Gut 200 Gäste, darunter viele prominente Vertreter aus Politik, Wirtschaft und Kultur, waren zur Neuen Synagoge an der Georgstraße gekommen, um diesen Festtag zu begehen. In seinem Grußwort dankte der Präsident des Zentralrates der Juden in Deutschland, Dr. Josef Schuster, der Vorsitzenden der Jüdischen Gemeinde Gelsenkirchen, Judith Neuwald-Tasbach für ihr „vehementes Eintreten für eine offene Gesellschaft“. Er erinnerte aber ebenso wie Hanna Sperling, die Vorsitzende des Landesverbandes der Jüdischen Gemeinden Westfalen-Lippe, daran, dass jüdisches Leben nach wie vor Angriffen ausgesetzt ist – von rechts und von islamistischer Seite.
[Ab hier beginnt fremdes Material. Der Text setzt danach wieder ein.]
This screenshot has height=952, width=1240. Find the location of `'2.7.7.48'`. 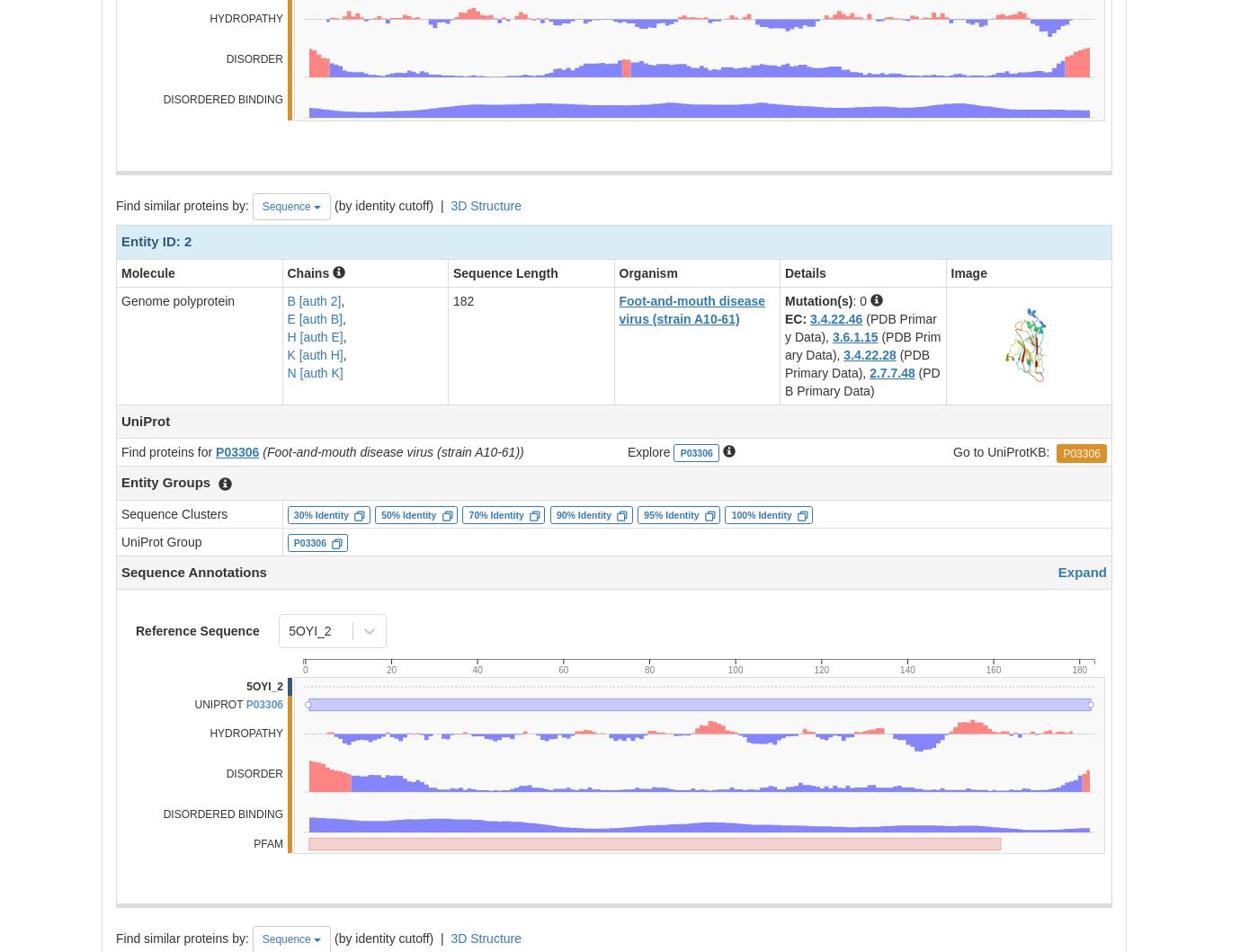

Als Beispiel nannte Schuster die Zerstörung einer Fensterscheibe der Synagoge in 2014 mit einem Gullydeckel. Zugleich hob er die „Solidarität“ hervor, die die Gemeinde danach erlebte – etwa durch Spenden des evangelischen Kirchenkreises oder durch den FC Schalke 04. Auch freute es den gelernten Internisten aus Würzburg, dass der Bombenbauer von Wehrhahn jetzt, selbst lange 17 Jahre nach seinem blutigen Anschlag in Düsseldorf, gefasst wurde und dass von der Justiz „nicht einfach der Aktendeckel zu gemacht worden ist“.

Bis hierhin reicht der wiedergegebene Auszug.